They agree that they hate each, so naturally start making out.  The next day Lady Diana heads back to Buluwayo, hopefully not tailed by paparazzi.

Meh.  But it does deserve special recognition for most gratuitous use of nudity in a story.

Post-post:

  • [1] Or Deputy Acting Commissioner according to his boss.
  • She really is referred to as Lady Di in the story.
  • First published in March 1937.

River of Fire – Ken Cooper (1937)

sascoverA Spicy Adventure story set largely in the bayou which goes a whole five lines before mentioning “barbaric voodoo!”

Dr. Bob Carson is asked if he is willing to be assigned by the government to Okochee Bayou, said to be “a fester of filth and disease.”  The doctor thinks of “Pasteur . . . Lister . . . Walter Reed.”  Although he might have actually been thinking of Reed’s namesake when he heard about the filth and disease.  Dr. Carson not only accepts the assignment, he intends to take his wife Enid with him.

As their guide rows the Carsons across the bayou, they are chilled by the eerie calls of owls and bullfrogs.  “Some folks say dey’s duh spirits ub duh dead,” he says, channeling Buckwheat.  With those comforting words, he drops them at their new shack.  He leaves, but says he’ll be back in a week . . . if they are still there.  Bwa-ha-ha-ha!

They are surprised to be welcomed by Boll Eddinger.  Maybe surprised because he is described as a giant; or maybe because he is inexplicably wearing a sombrero in the Louisiana swamp.  He says he is happy to have a local doctor again.  A lot of the local “white trash” have been dying lately.  The local custom is to burn the bodies and eat the ashes so that the deceased’s soul stays alive in them, and on the carpet.

He says the locals don’t much cotton to that big-city medicine.  “Last week a girl ran a sliver through her hand.  They didn’t wait to see what come of it.  They just chopped the hand off.”  After Boll leaves, Bob assures his wife, “In a month, we’ll have them eating out of our hand.”  You know, if they don’t get a sliver.

Unbeknownst to the Carsons, after Boll leaves they are still not alone.  “Neither of them saw the face at the window.  It was thin, sallow and heavily bearded.  Dark malevolent eyes peered out from under scraggly unkempt brows.  The yellow green tusks of root rotted teeth hung viciously over a twisted lower lip.  It was the face of a maniac.”  But not so maniacal that he didn’t check out Enid’s boobs as she fooled around with Bob.

The next night, “a barefoot girl in a filthy rag of a cotton dress” knocks at the door.  She is nonetheless beautiful and seems to be wearing nothing else.  Bob goes with her to check on her sick father.  After Bob is gone, the hideous face is again checking Enid out.  This time she sees it and screams.  He opens the door and tells her, white-coated tongue a-wagging, that folks in these parts don’t like strangers and they’d best be shipping back to where they came from.  Enid replies with the punchline from an old Ronald Reagan joke:  But we’re from the government, and we’re to help!

+++

**BRIEF 1:**
Say whether each statement agrees with the pulp story reviews above. Answer yes or no and quote the words that decide it.
(a) Dr. Carson plans to bring his wife Enid to the bayou.
(b) The guide says he will come back in a month.
(c) Boll Eddinger wears a sombrero.
**BRIEF 2:**
Answer these questions from the pulp story reviews above.
(a) Where does Lady Diana head back to?
(b) Which bayou is Dr. Carson assigned to?
(c) What did the locals do to the girl who ran a sliver through her hand?

+++

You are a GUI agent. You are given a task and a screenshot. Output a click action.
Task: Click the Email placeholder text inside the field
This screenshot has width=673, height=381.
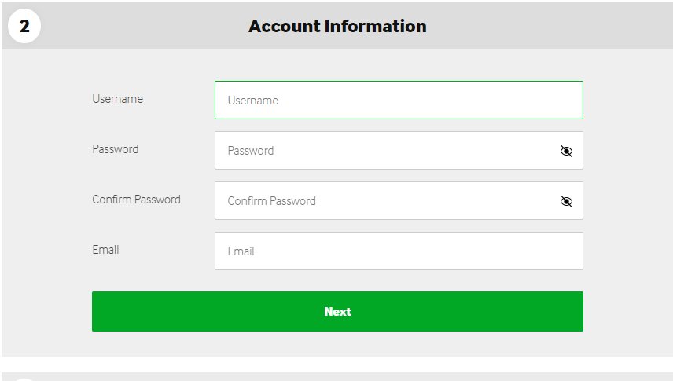(241, 251)

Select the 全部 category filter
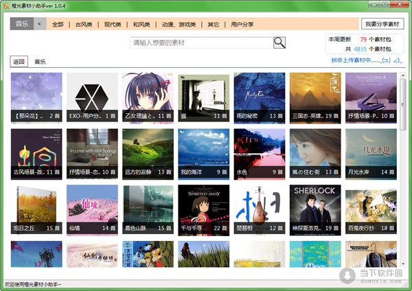(x=57, y=25)
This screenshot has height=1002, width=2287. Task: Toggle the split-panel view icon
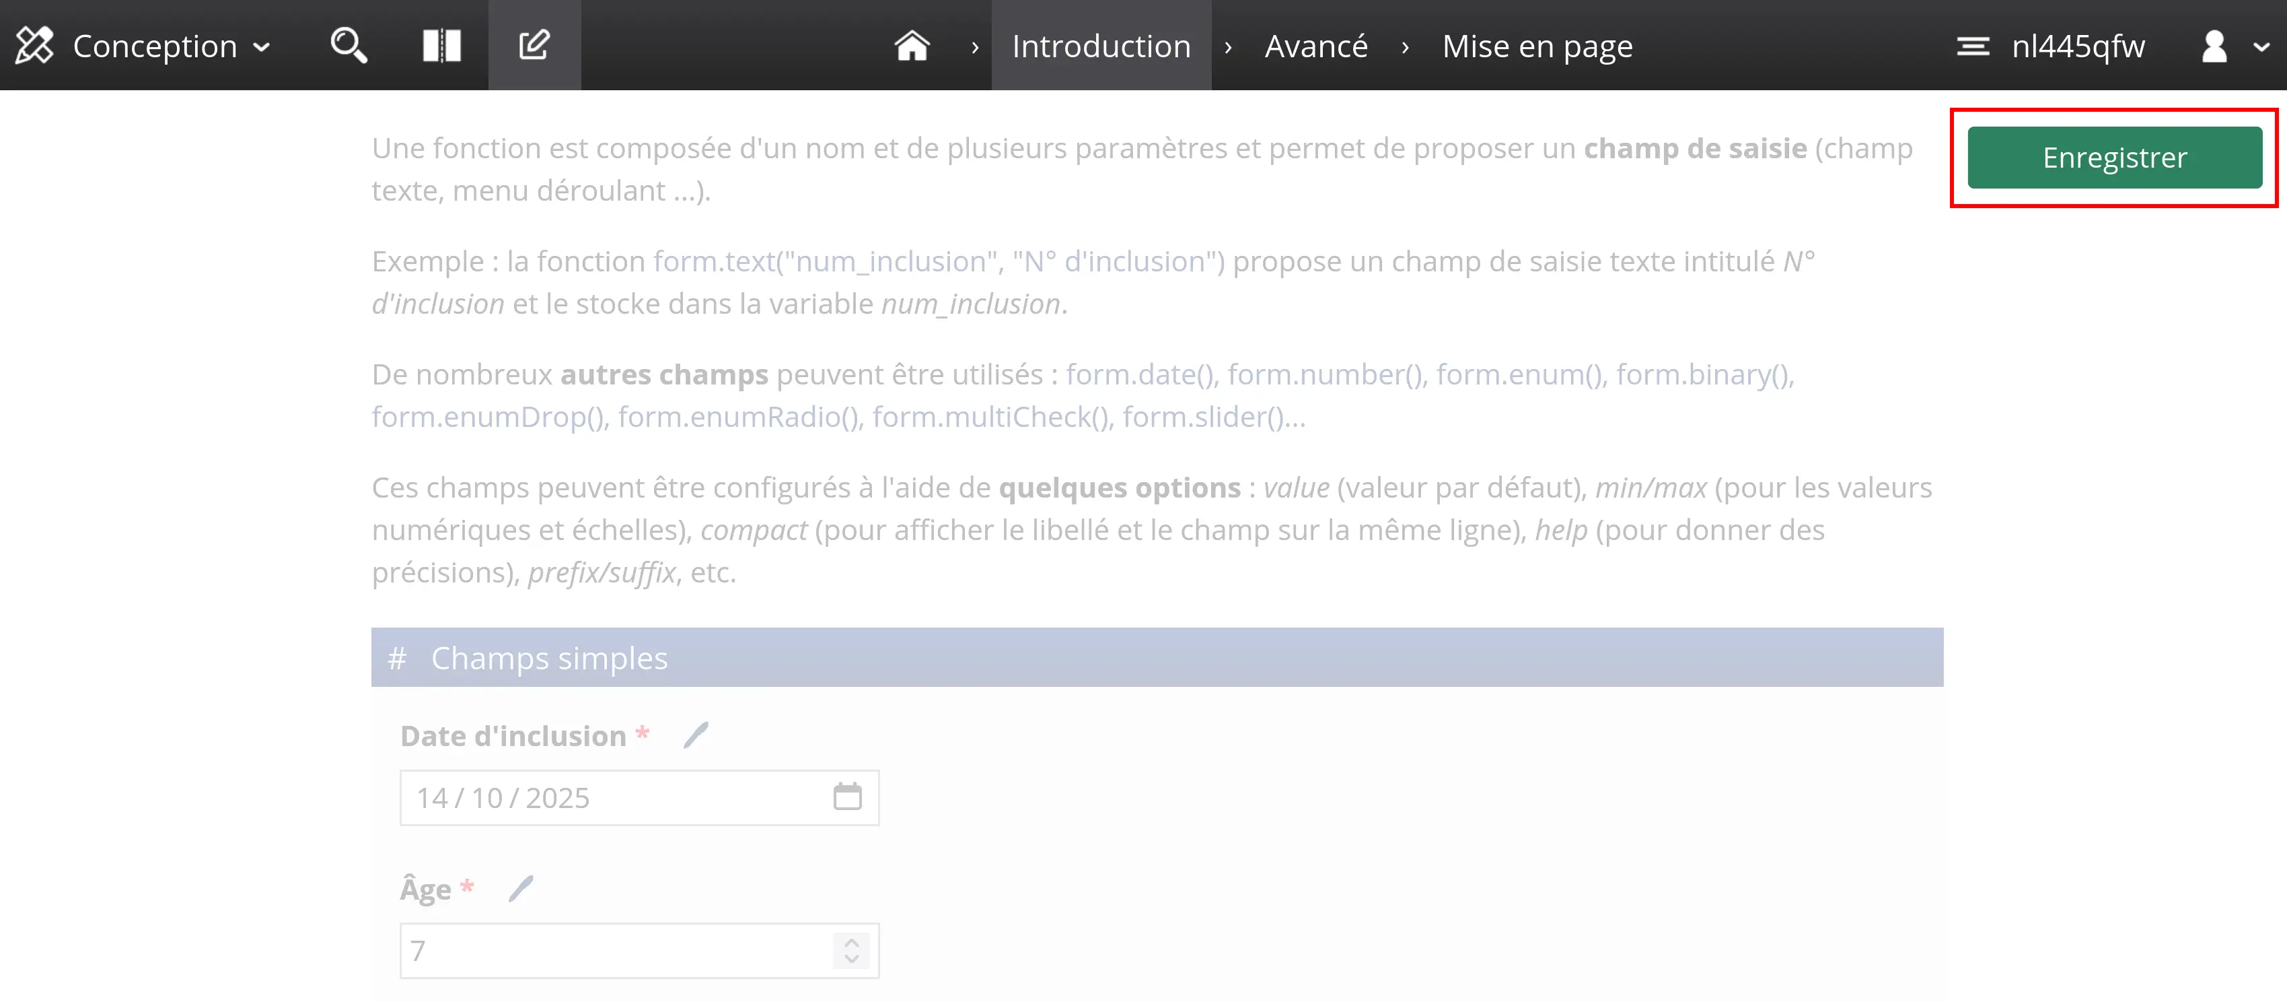(x=441, y=45)
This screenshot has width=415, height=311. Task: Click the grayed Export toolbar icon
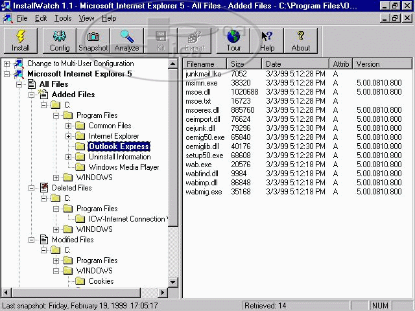tap(195, 40)
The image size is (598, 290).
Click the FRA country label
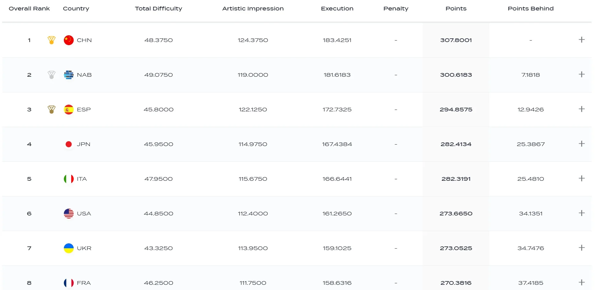tap(83, 283)
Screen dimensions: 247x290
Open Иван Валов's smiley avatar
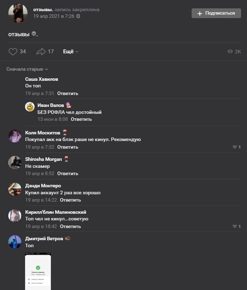pos(30,107)
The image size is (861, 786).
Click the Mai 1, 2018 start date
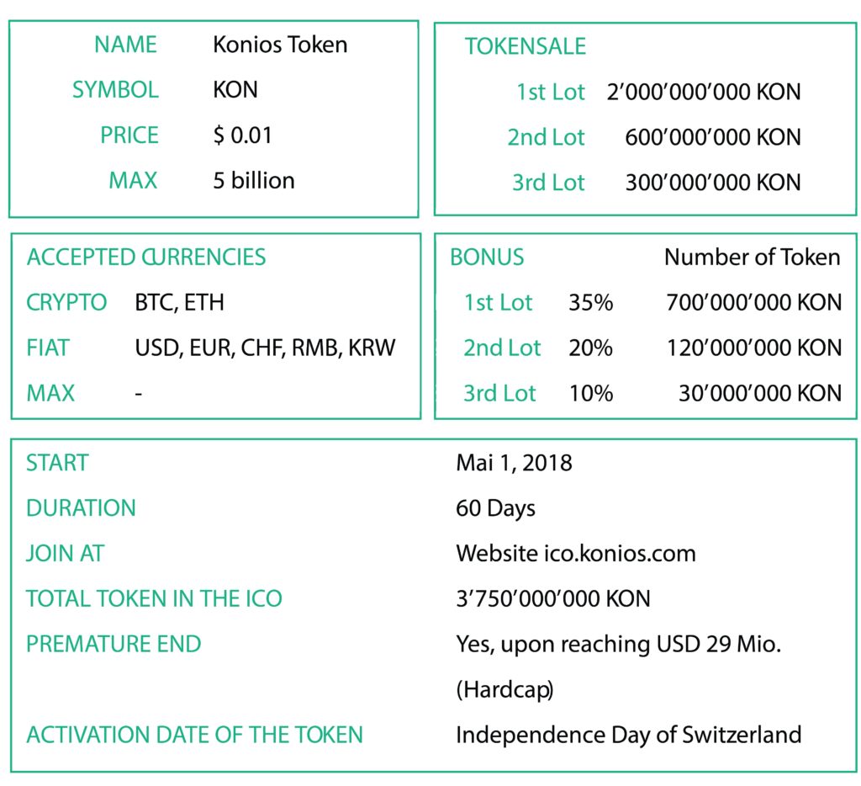pyautogui.click(x=514, y=463)
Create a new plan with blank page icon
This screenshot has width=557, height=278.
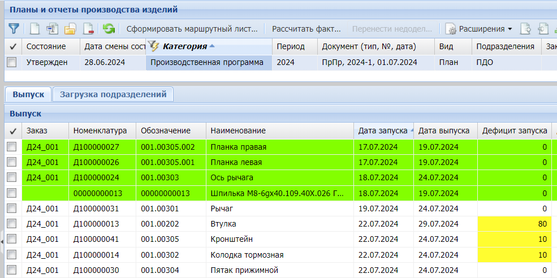[x=35, y=28]
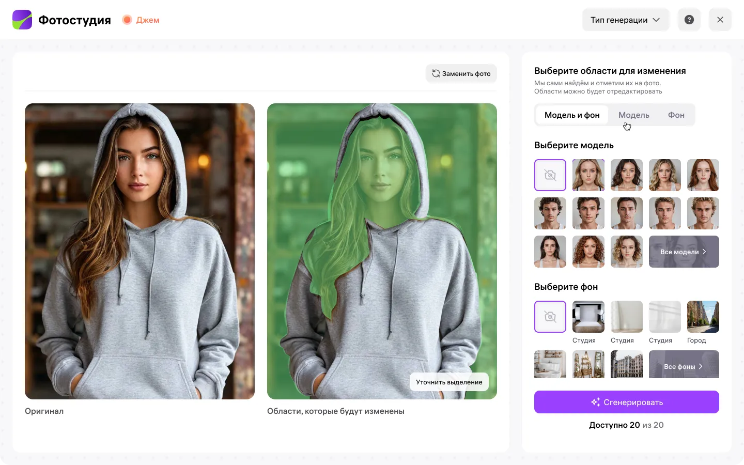The height and width of the screenshot is (465, 744).
Task: Pick the curly blond male model thumbnail
Action: tap(703, 213)
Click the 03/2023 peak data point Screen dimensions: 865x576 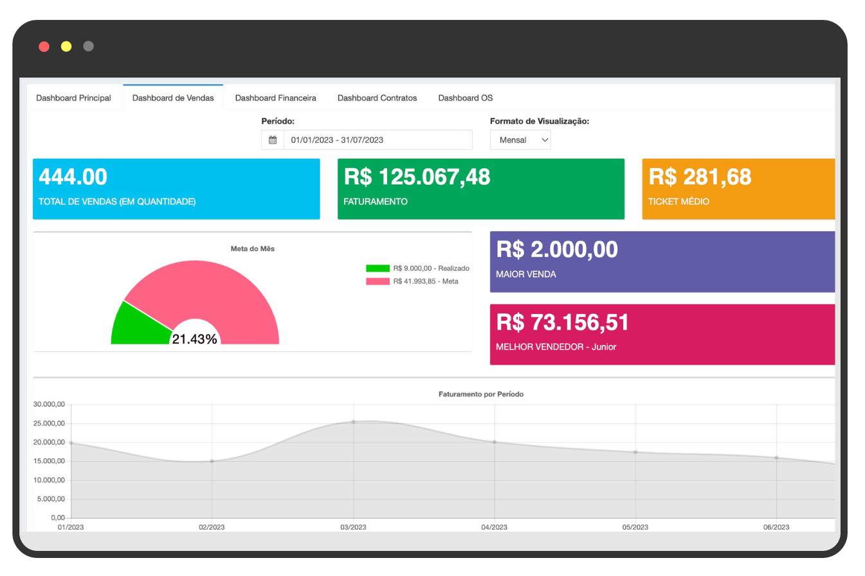pyautogui.click(x=353, y=422)
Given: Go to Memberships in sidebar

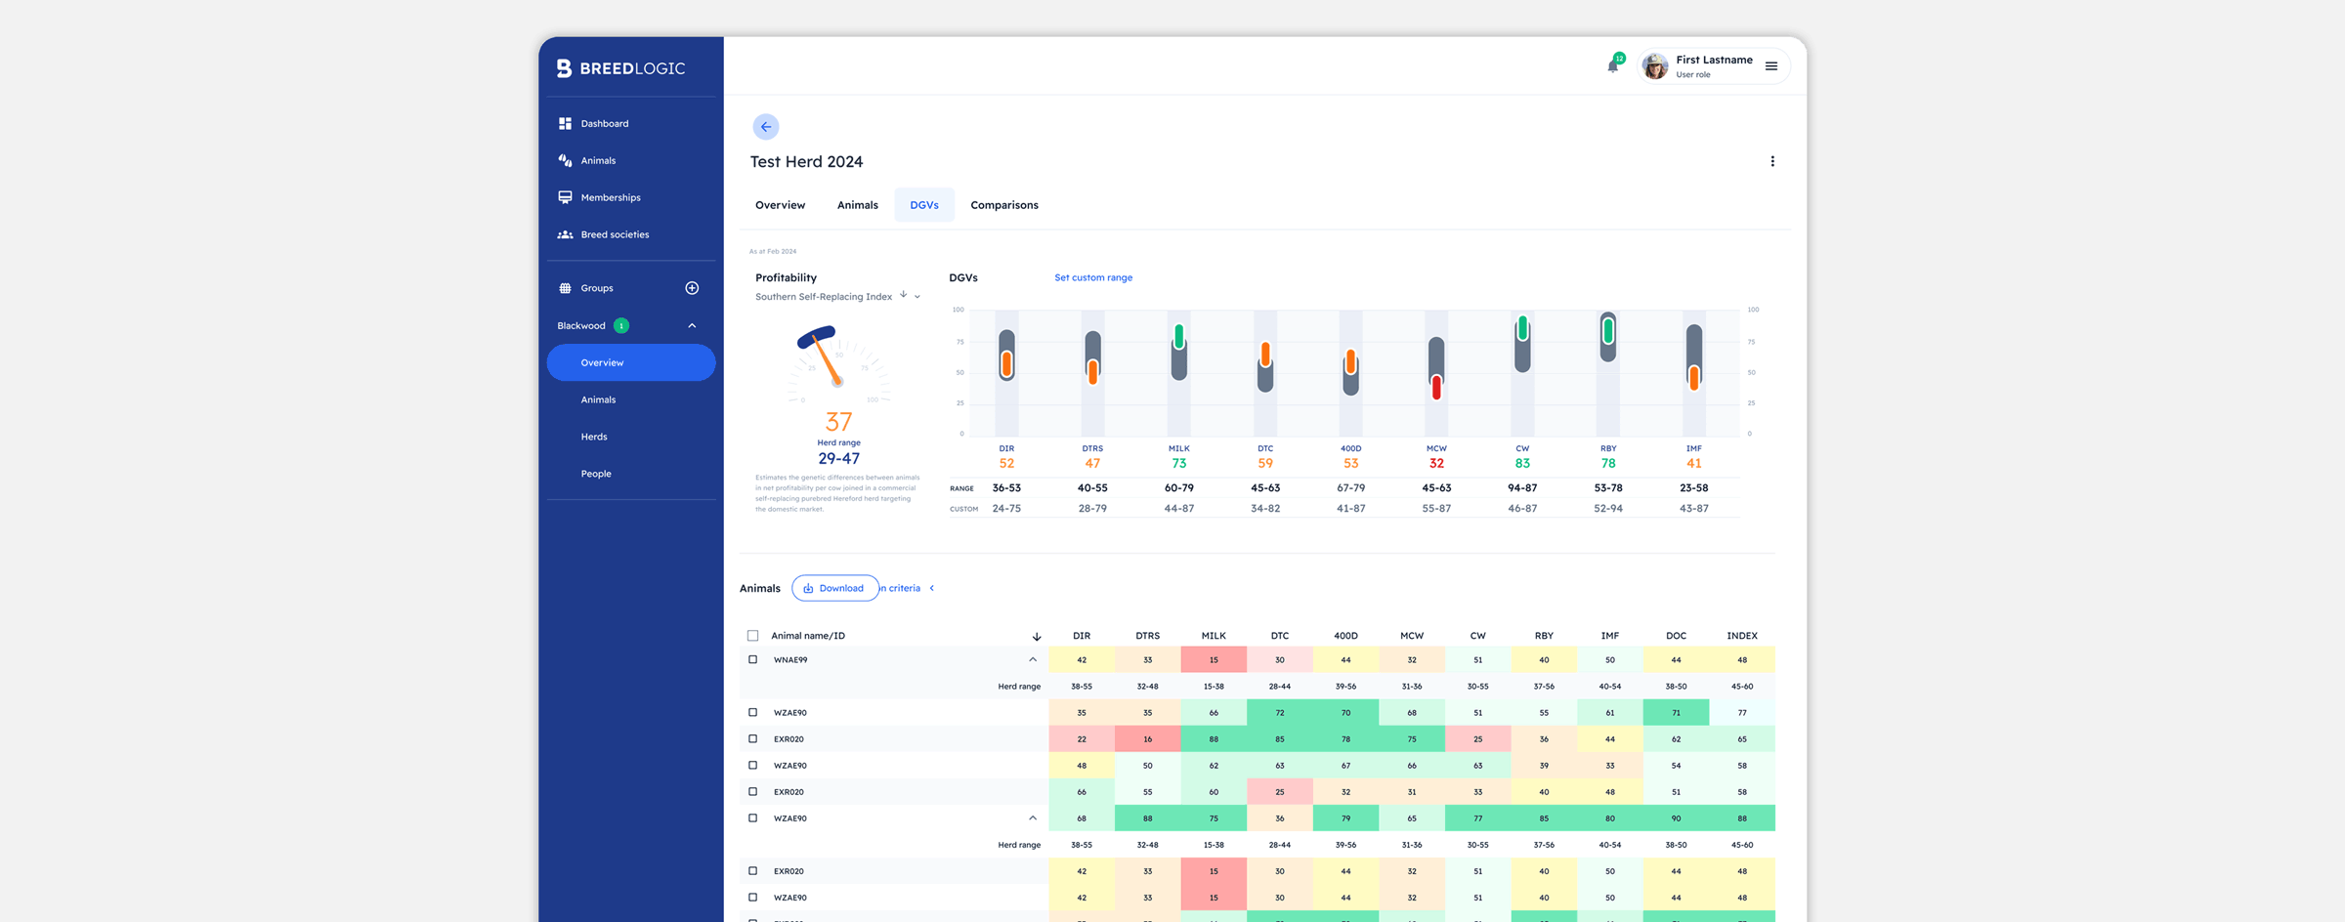Looking at the screenshot, I should tap(610, 197).
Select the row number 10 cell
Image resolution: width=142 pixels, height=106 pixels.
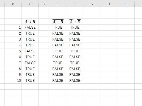point(13,81)
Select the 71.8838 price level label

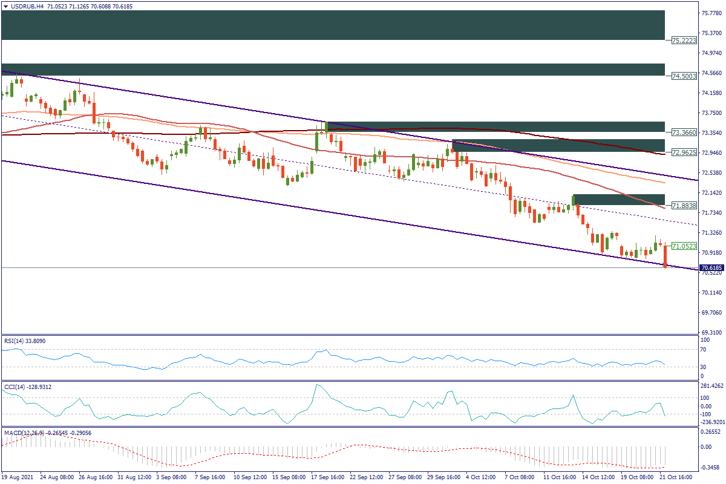684,206
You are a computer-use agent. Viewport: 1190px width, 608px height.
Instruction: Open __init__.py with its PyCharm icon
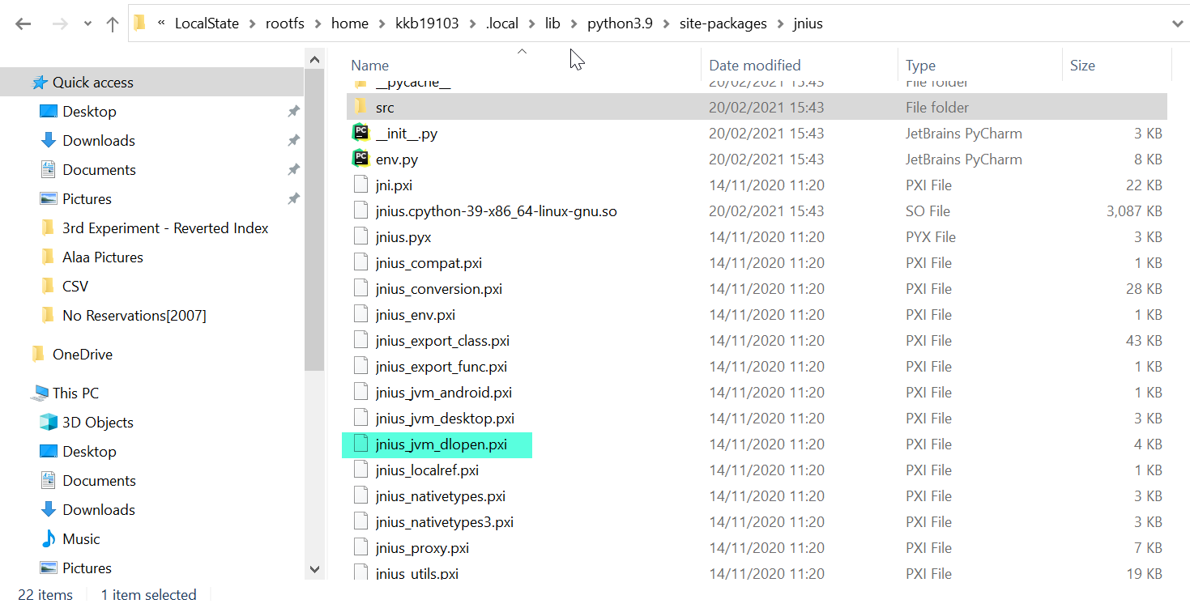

+++

**PROBLEM SOLUTION 1:**
(a) Yes: "he intends to take his wife Enid with him."
(b) No: "says he’ll be back in a week"
(c) Yes: "he is inexplicably wearing a sombrero in the Louisiana swamp."

**PROBLEM SOLUTION 2:**
(a) Buluwayo
(b) Okochee Bayou
(c) They chopped her hand off.